When the filling ratio of the thermoelectric semiconductor composition in the thermoelectric conversion material layer is less than 0.800, voids in the thermoelectric conversion material layer are large, and it is difficult to obtain excellent electrical conductivity, and high thermoelectric performance cannot be obtained. The filling rate is preferably 0.810 to 0.999, more preferably 0.850 to 0.999, further preferably 0.900 to 0.999, and particularly preferably 0.950 to 0.999, and when the filling rate is in this range, excellent electrical conductivity can be obtained, and a thermoelectric conversion material layer having high thermoelectric performance can be obtained.

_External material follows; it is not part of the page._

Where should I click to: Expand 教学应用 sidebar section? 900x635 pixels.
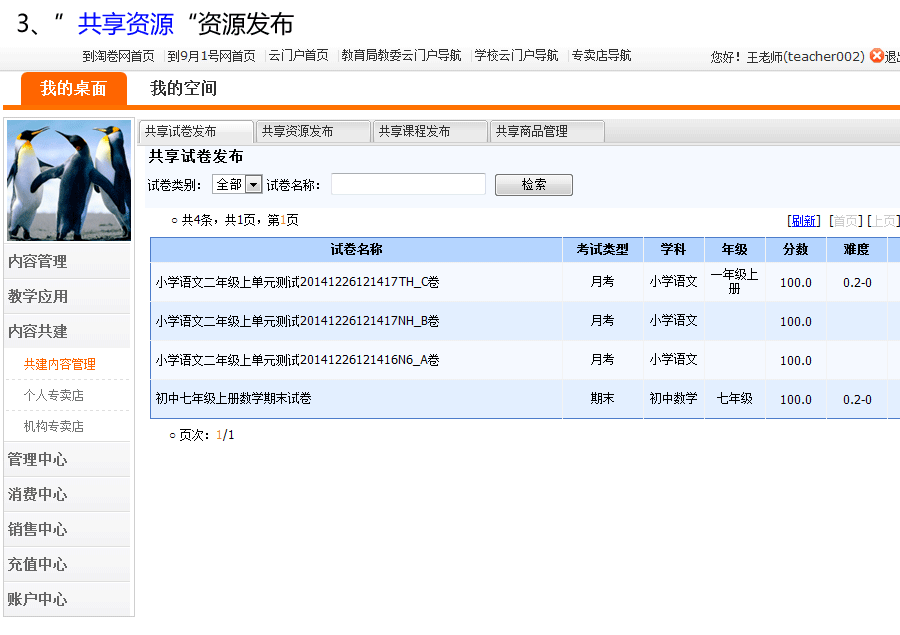click(38, 297)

The thermoelectric conversion material layer (hereinafter, also referred to as "thin film formed of a thermoelectric conversion material layer") of the present invention is formed of a coating film of a thermoelectric semiconductor composition. The thermoelectric semiconductor composition preferably contains a thermoelectric semiconductor material, and from the viewpoint of shape stability of the thermoelectric conversion material layer, preferably contains a heat-resistant resin, and from the viewpoint of thermoelectric performance, more preferably is formed of a thermoelectric semiconductor composition containing a thermoelectric semiconductor material, a heat-resistant resin, and an ionic liquid and/or an inorganic ionic compound.

The thermoelectric semiconductor material is preferably used as thermoelectric semiconductor particles from the viewpoint of thermoelectric performance (hereinafter, the thermoelectric semiconductor material may be referred to as "thermoelectric semiconductor particles").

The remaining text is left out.